** start DATA SUPPLIED **
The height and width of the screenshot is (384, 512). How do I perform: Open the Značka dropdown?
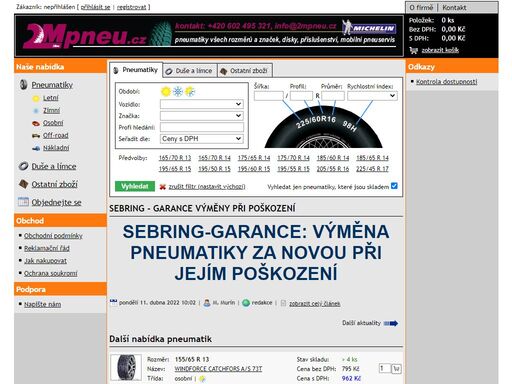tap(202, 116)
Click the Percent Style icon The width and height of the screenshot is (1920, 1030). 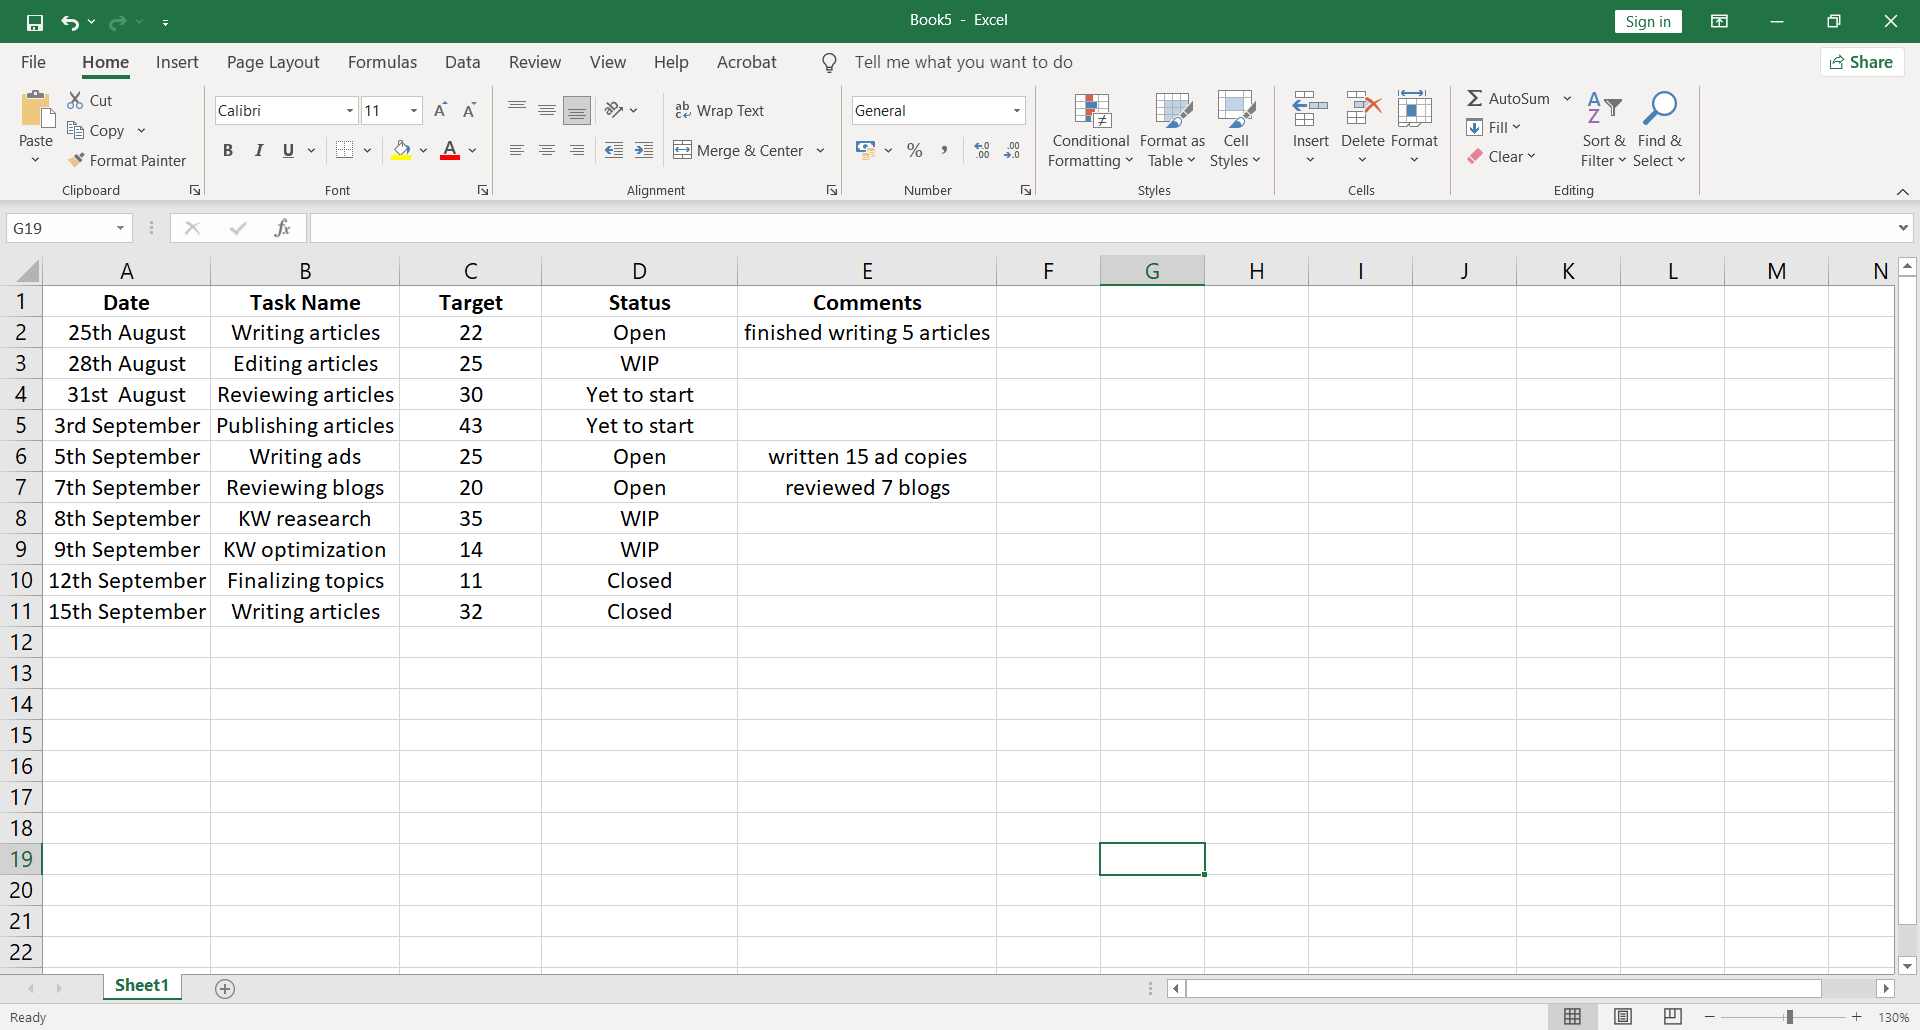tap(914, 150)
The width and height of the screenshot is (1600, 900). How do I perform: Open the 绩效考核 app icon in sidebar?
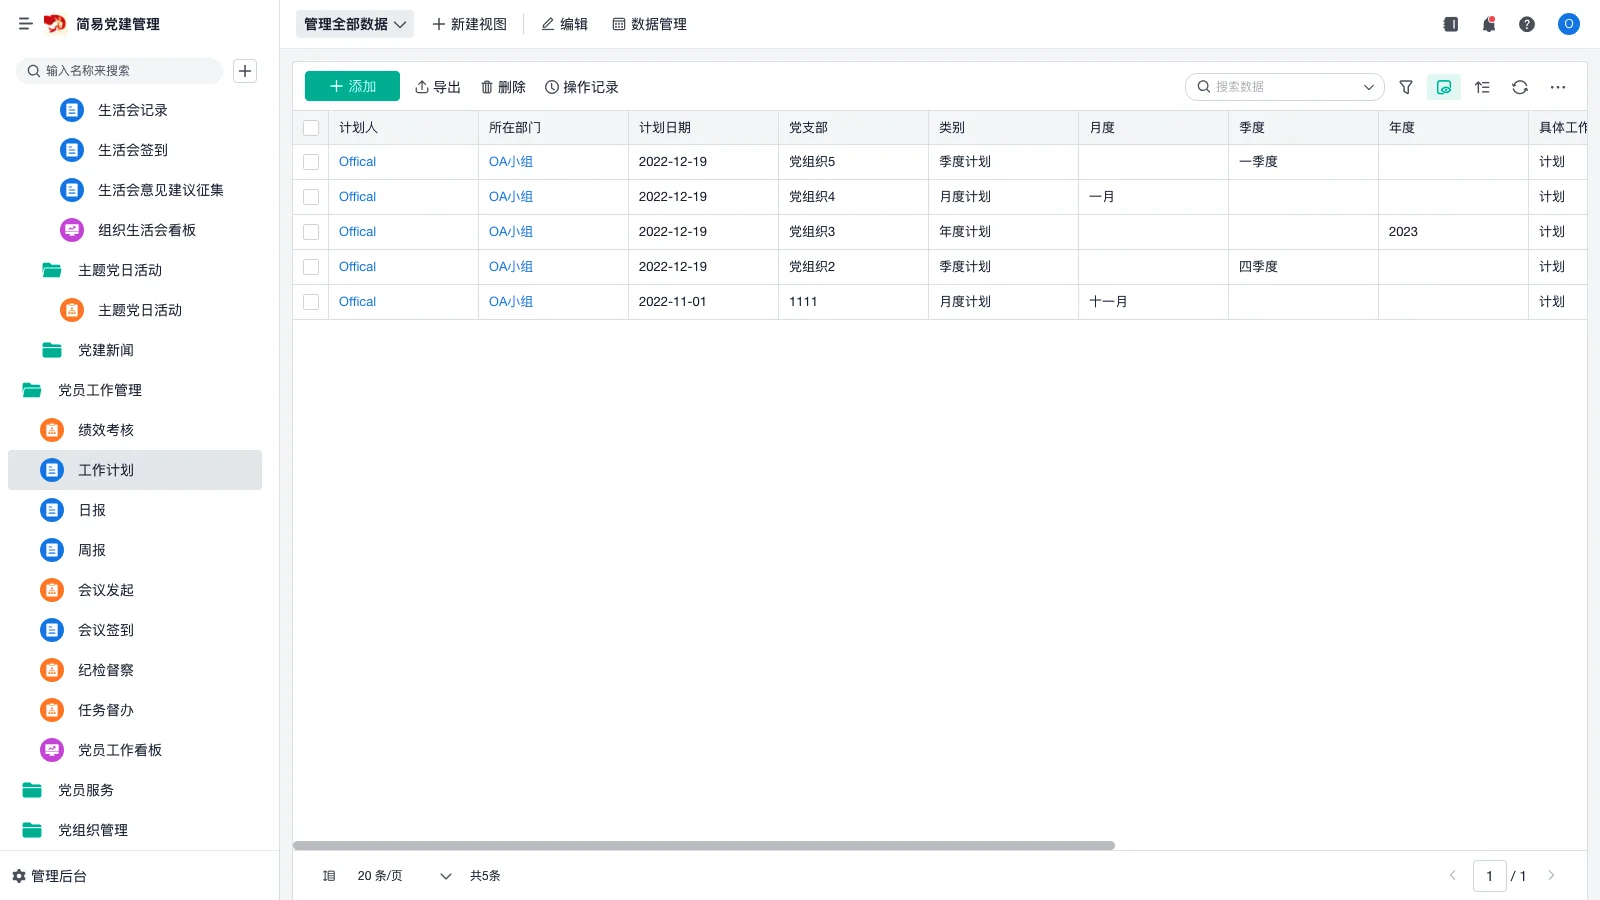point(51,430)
** end DATA SUPPLIED **
WHAT IS NEEDED.
How many lines in the entries above contain the word "perform"? Case counts. Reply with the number alone.

THE RESULT.
2